▶ **Exercise materials**:
☆ ☆ ☆ ☆ ☆

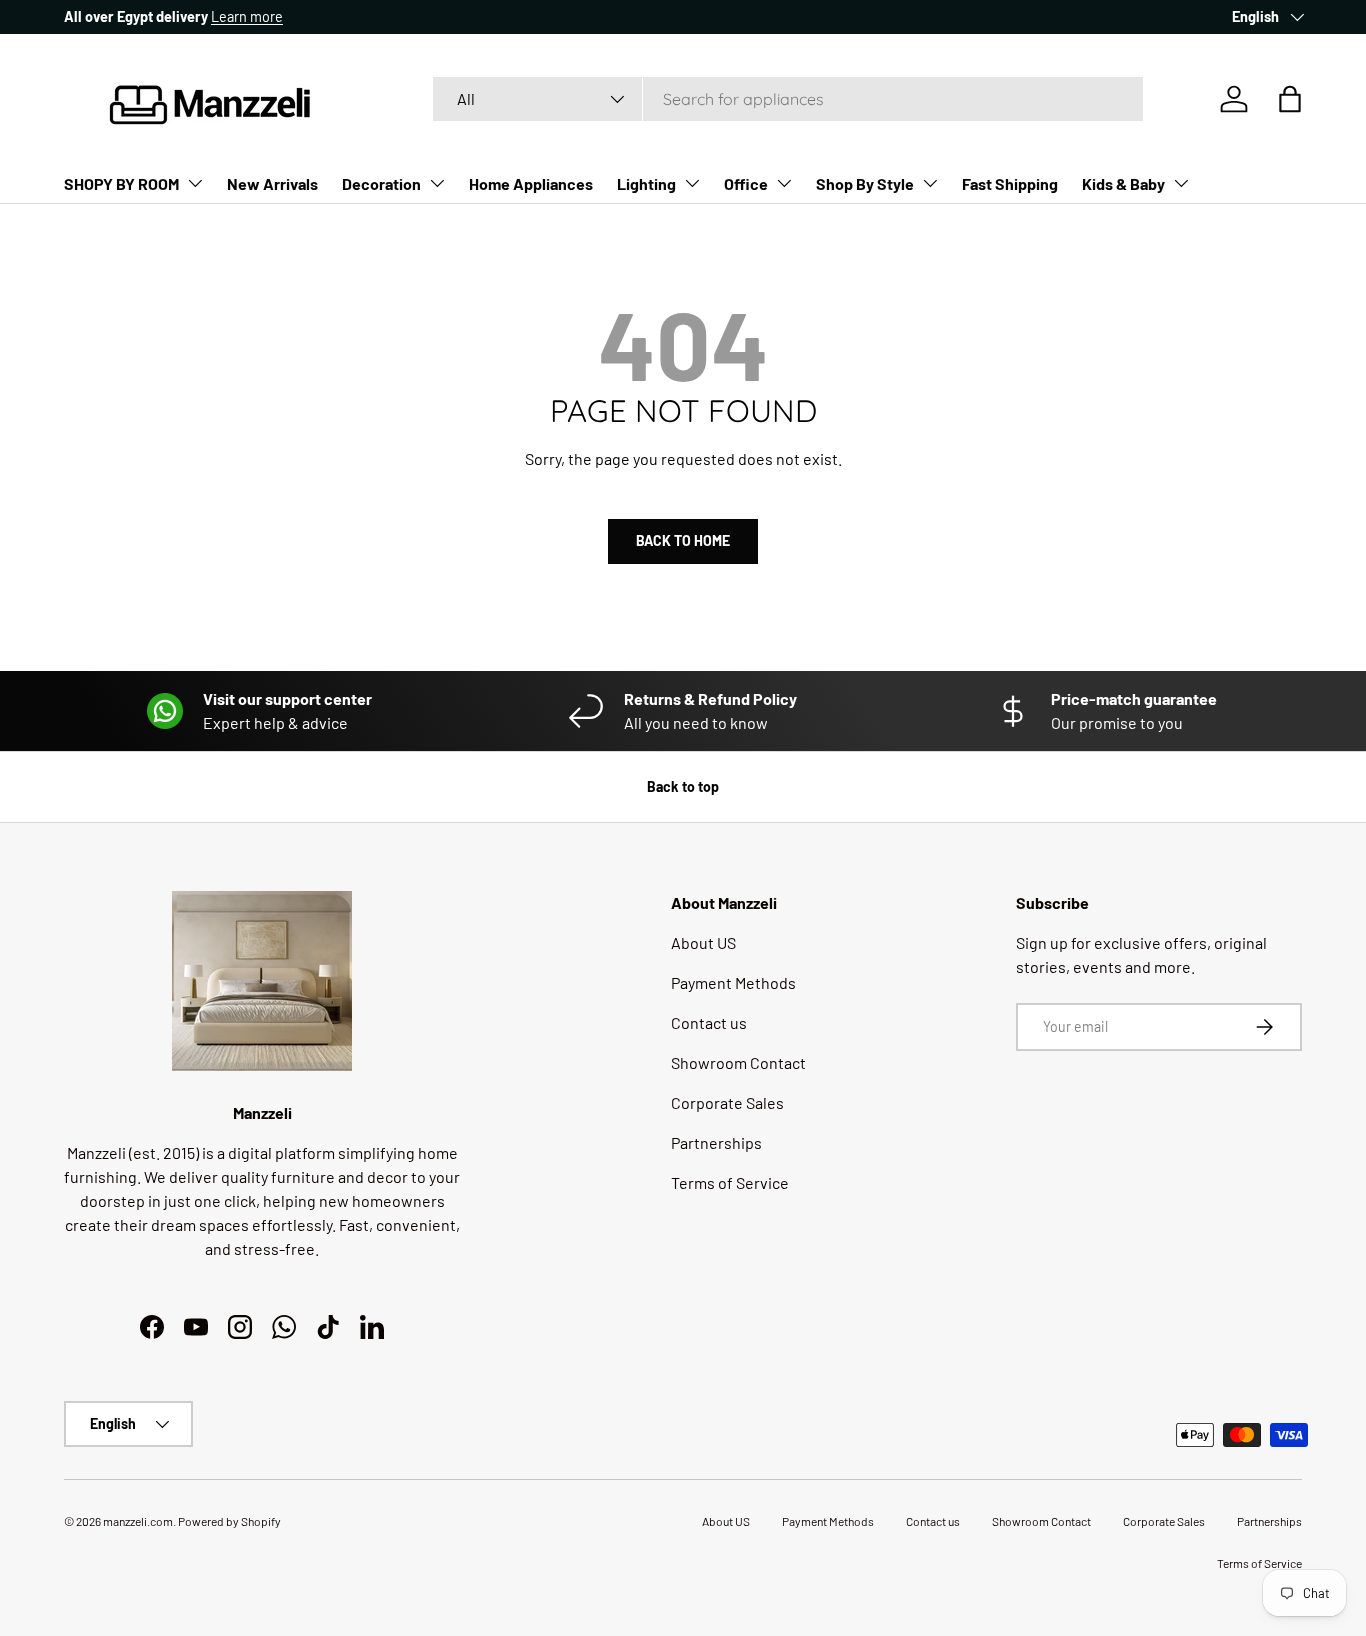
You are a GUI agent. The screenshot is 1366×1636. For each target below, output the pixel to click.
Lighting (646, 183)
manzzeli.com (138, 1521)
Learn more (247, 16)
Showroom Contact (738, 1062)
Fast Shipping (1010, 183)
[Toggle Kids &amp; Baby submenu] (1181, 183)
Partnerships (716, 1142)
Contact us (709, 1022)
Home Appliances (531, 183)
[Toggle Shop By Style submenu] (930, 183)
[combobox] (788, 99)
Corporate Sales (727, 1102)
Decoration (381, 183)
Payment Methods (733, 982)
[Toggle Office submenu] (784, 183)
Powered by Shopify (229, 1521)
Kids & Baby (1123, 183)
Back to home (683, 540)
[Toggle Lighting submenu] (692, 183)
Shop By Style (865, 183)
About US (703, 942)
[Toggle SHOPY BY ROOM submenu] (195, 183)
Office (746, 183)
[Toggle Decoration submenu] (437, 183)
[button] (1290, 99)
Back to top (683, 786)
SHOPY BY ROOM (121, 183)
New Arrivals (272, 183)
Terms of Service (730, 1182)
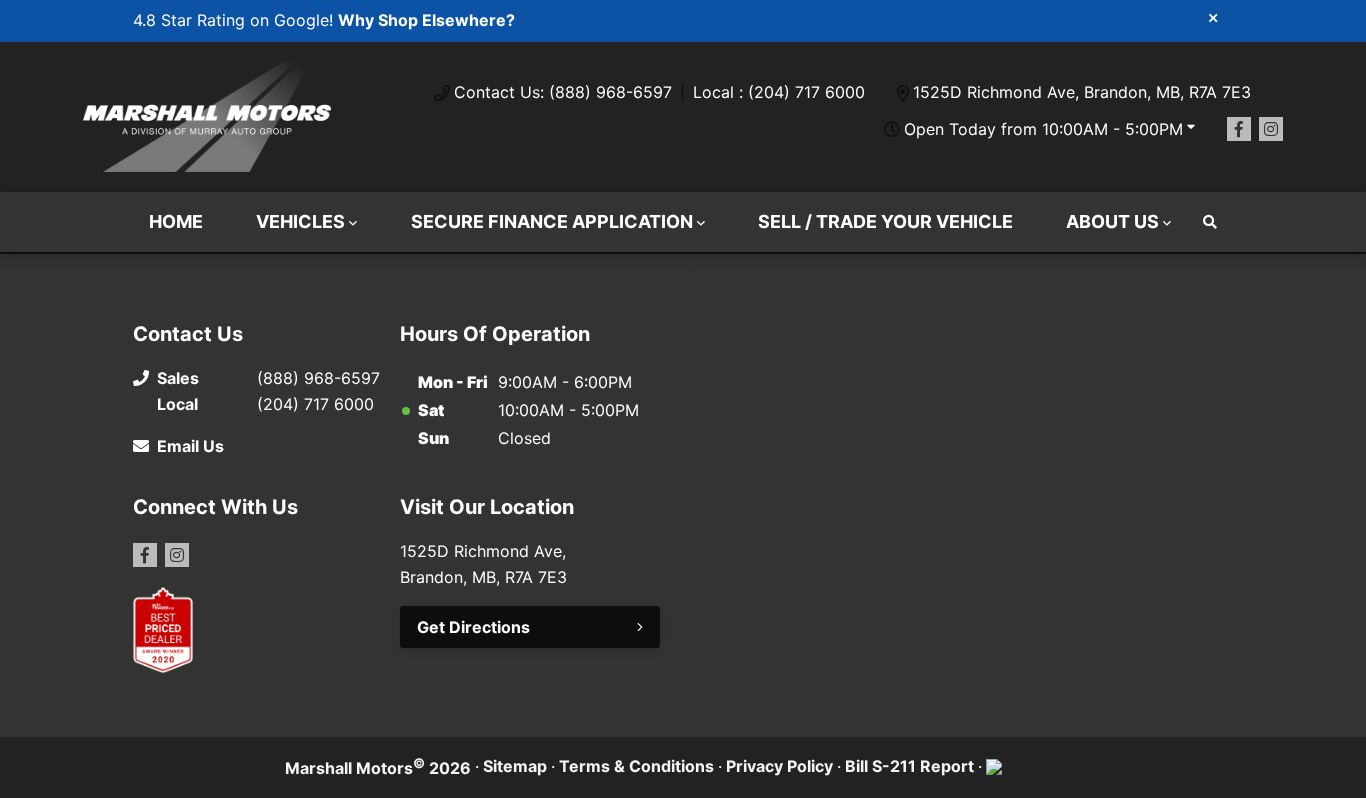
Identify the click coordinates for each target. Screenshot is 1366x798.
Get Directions (473, 627)
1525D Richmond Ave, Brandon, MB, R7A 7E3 (1082, 92)
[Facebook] (1239, 129)
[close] (1213, 17)
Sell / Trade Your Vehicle (885, 221)
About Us (1112, 221)
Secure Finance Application (552, 221)
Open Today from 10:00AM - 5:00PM (1043, 129)
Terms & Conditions (636, 766)
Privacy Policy (779, 766)
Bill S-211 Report (909, 766)
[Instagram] (1271, 129)
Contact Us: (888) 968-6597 (563, 92)
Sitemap (515, 766)
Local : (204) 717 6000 (779, 92)
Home (176, 221)
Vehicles (300, 221)
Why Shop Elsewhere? (426, 20)
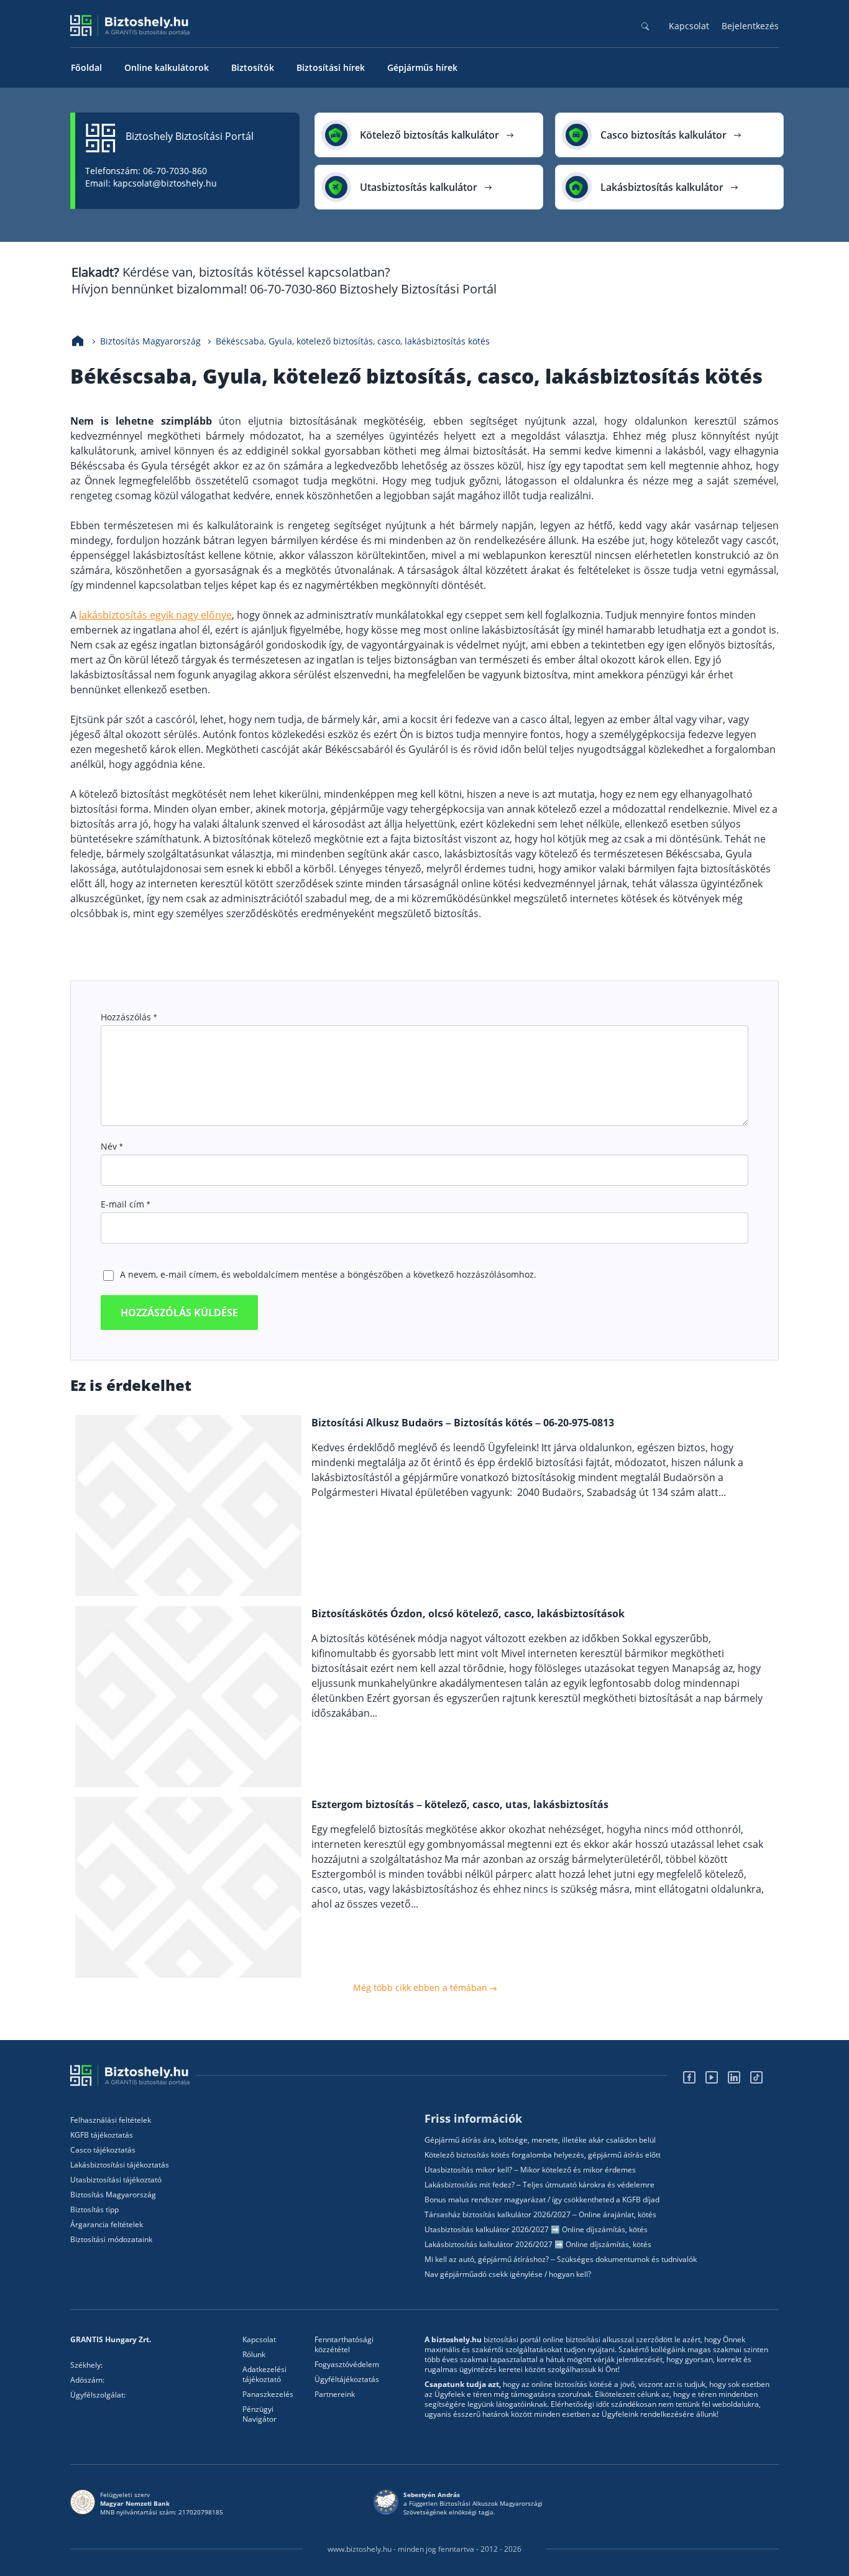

☆ ☆ ☆ ☆ ☆

Print all the material above exactly, and drop the images.

You are a GUI agent. The screenshot is 1366×1636. For each target below, output the pixel to click.
Lighting (646, 183)
manzzeli.com (138, 1521)
Learn more (247, 16)
Showroom Contact (738, 1062)
Fast Shipping (1010, 183)
[Toggle Kids &amp; Baby submenu] (1181, 183)
Partnerships (716, 1142)
Contact us (709, 1022)
Home Appliances (531, 183)
[Toggle Shop By Style submenu] (930, 183)
[combobox] (788, 99)
Corporate Sales (727, 1102)
Decoration (381, 183)
Payment Methods (733, 982)
[Toggle Office submenu] (784, 183)
Powered by Shopify (229, 1521)
Kids & Baby (1123, 183)
Back to home (683, 540)
[Toggle Lighting submenu] (692, 183)
Shop By Style (865, 183)
About US (703, 942)
[Toggle SHOPY BY ROOM submenu] (195, 183)
Office (746, 183)
[Toggle Decoration submenu] (437, 183)
[button] (1290, 99)
Back to top (683, 786)
SHOPY BY ROOM (121, 183)
New Arrivals (272, 183)
Terms of Service (730, 1182)
Identify the click coordinates for each target. Screenshot is 1366x798.
Get Directions (473, 627)
1525D Richmond Ave, Brandon, MB, R7A 7E3 (1082, 92)
[Facebook] (1239, 129)
[close] (1213, 17)
Sell / Trade Your Vehicle (885, 221)
About Us (1112, 221)
Secure Finance Application (552, 221)
Open Today from 10:00AM - 5:00PM (1043, 129)
Terms & Conditions (636, 766)
Privacy Policy (779, 766)
Bill S-211 Report (909, 766)
[Instagram] (1271, 129)
Contact Us: (888) 968-6597 (563, 92)
Sitemap (515, 766)
Local : (204) 717 6000 (779, 92)
Home (176, 221)
Vehicles (300, 221)
Why Shop Elsewhere? (426, 20)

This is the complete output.